Se os cachorros adquiriram o estatuto de «melhor amigo», tornando-se, em muitos casos, um alargamento das famílias e uma companhia para tantas solidões, na história, nem sempre foi assim. Para o mundo antigo, desde os cultos idolátricos primitivos, o cachorro era um animal impuro e colocado ao lado das histórias de prostituição. Esse simbolismo também atravessou a Bíblia. No Novo Testamento, por exemplo, quando Jesus contou a parábola do pobre Lázaro e do homem rico, o cachorro «lambia as feridas de Lázaro», ou seja, estava ao lado do contaminado.
O evangelho recorda a figura do cachorro ligado aos pagãos, considerados impuros pelos judeus (Mt 15,21-28). Jesus mesmo utilizou a expressão! Porém, a imagem do animal é atravessada pela fé de uma mulher siro-fenícia, pagã, que procurava em Jesus a cura da sua filha.
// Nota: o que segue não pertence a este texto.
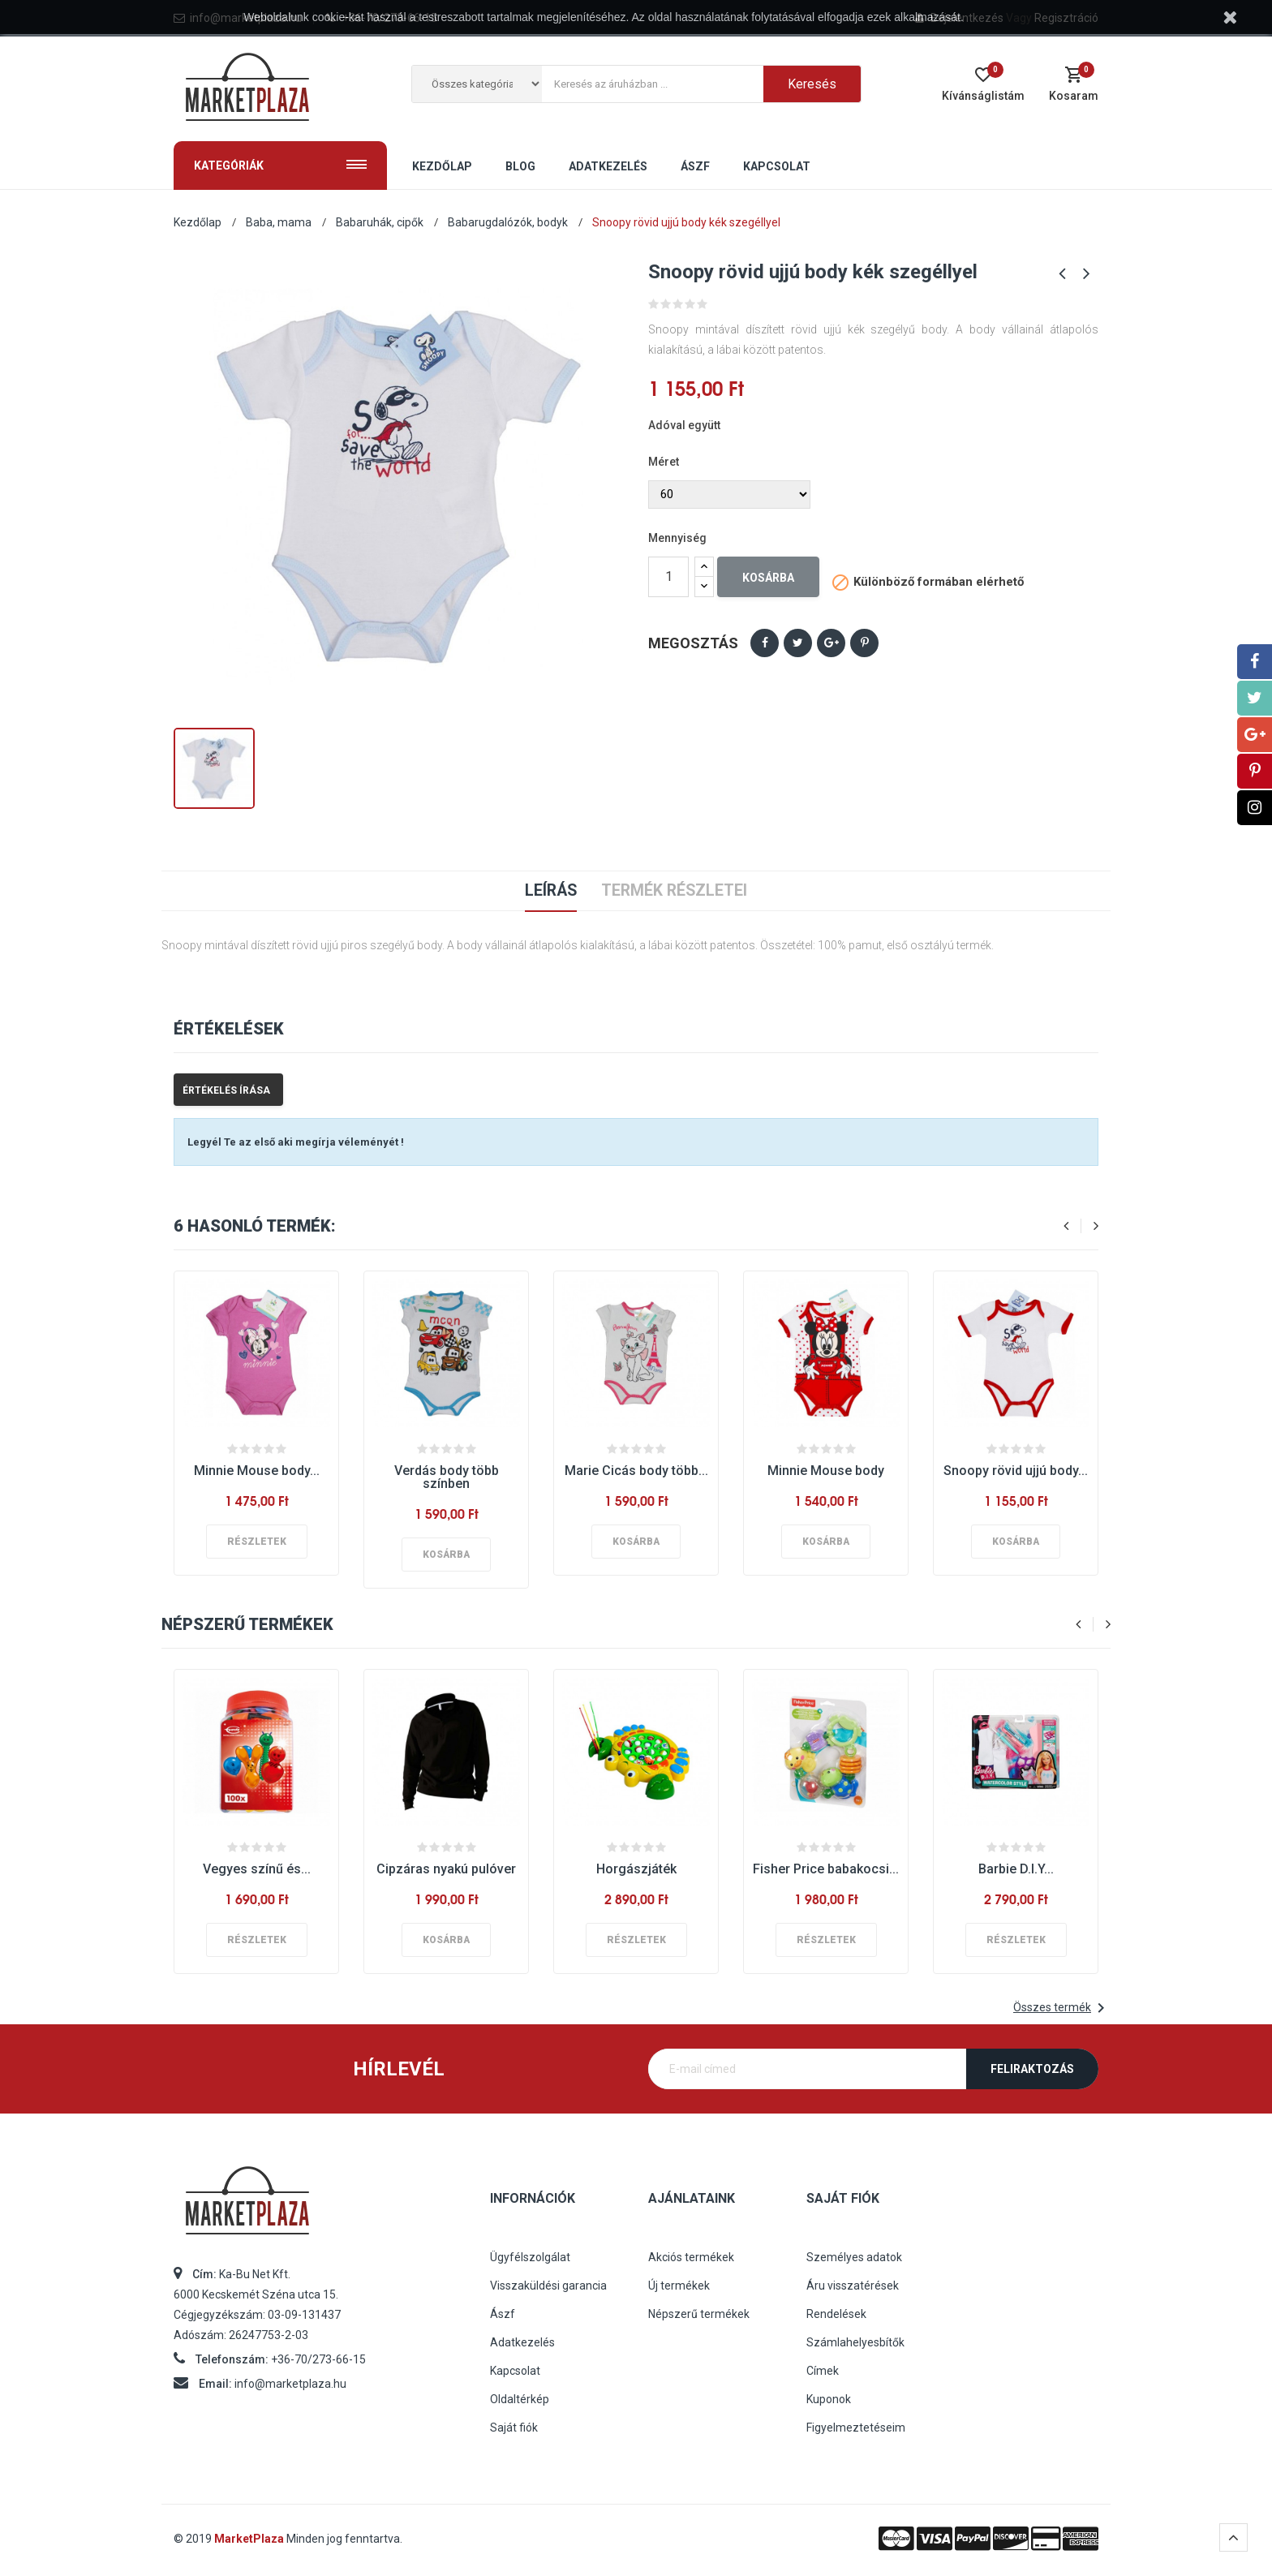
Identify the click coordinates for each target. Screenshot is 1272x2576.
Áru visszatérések (852, 2285)
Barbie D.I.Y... (1016, 1869)
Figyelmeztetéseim (855, 2427)
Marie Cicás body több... (636, 1470)
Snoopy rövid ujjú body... (1015, 1470)
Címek (822, 2370)
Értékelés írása (226, 1090)
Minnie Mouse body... (257, 1470)
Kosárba (768, 577)
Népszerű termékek (699, 2313)
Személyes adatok (854, 2257)
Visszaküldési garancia (548, 2285)
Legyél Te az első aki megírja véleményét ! (295, 1142)
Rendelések (836, 2313)
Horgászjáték (636, 1869)
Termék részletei (675, 891)
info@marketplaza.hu (290, 2383)
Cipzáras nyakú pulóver (446, 1869)
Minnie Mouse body (825, 1470)
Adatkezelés (522, 2342)
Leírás (549, 891)
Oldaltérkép (519, 2399)
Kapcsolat (515, 2370)
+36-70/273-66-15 (318, 2359)
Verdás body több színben (446, 1477)
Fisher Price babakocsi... (826, 1869)
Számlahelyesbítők (855, 2342)
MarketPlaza (250, 2538)
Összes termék (1062, 2008)
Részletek (256, 1541)
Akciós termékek (691, 2257)
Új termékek (679, 2285)
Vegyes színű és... (257, 1869)
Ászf (502, 2313)
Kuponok (828, 2399)
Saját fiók (514, 2427)
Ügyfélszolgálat (530, 2257)
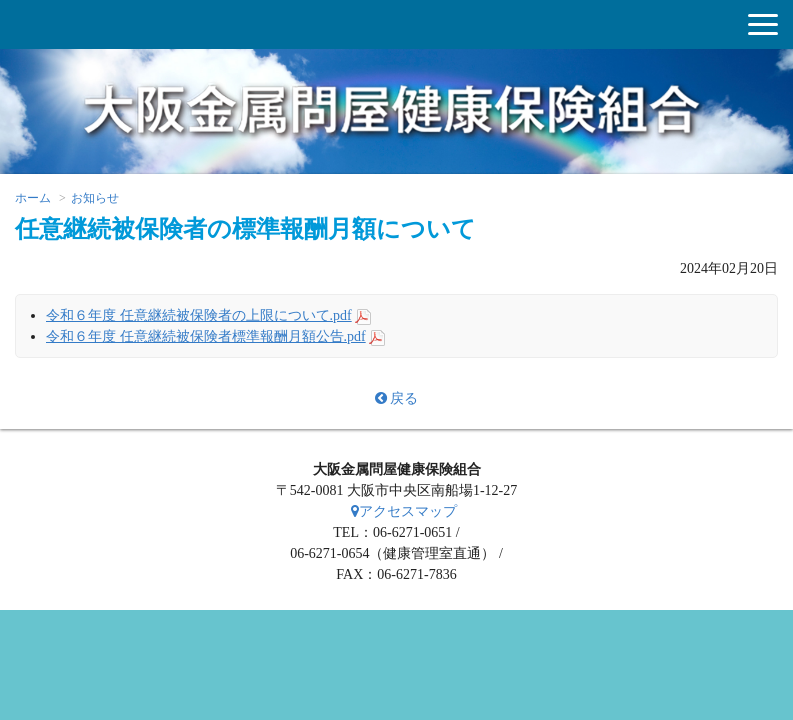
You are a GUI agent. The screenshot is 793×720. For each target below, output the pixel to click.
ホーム (33, 198)
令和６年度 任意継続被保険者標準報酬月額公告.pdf (206, 336)
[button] (763, 24)
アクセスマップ (404, 511)
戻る (396, 398)
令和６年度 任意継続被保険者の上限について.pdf (199, 315)
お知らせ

De fato, em resposta ao seu pedido de ajuda, Jesus respondeu: «não fica bem tirar o pão dos filhos e dá-lo aos cachorrinhos». Nessa altura, para Jesus, a sua missão era unicamente voltada ao povo judeu. A resposta da mulher o surpreendeu muito: «os cachorrinhos também comem as migalhas que caem da mesa dos seus donos». A expressão seguinte confirmou o seu espanto: «mulher, grande é a tua fé! Seja feito como tu queres».
A mulher siro-fenícia facilitou uma nova compreensão da missão de Jesus: não como exclusividade de um povo, mas aberta para todos os povos, sempre em expansão, na contramão das fronteiras. Caem por terra as divisões entre puros e impuros, entre os ditos ‘cachorrinhos’ ou não, porque a salvação, que começou por Israel, é destinada ao mundo inteiro. São Paulo, na carta aos Gálatas (3,28), sintetizou: «não há judeu nem grego, não há escravo nem livre, não há homem nem mulher, porque todos sois um em Cristo».
Temos muito de aprender dessa mulher: uma fé que procura, que busca, sempre em movimento; uma fé que é atravessada por diálogo e argumentos, não uma fé imatura e mágica. Verdadeiramente, trata-se de uma mulher teóloga, mística, pedagoga e educadora da fé que provoca a nossa fé razoável!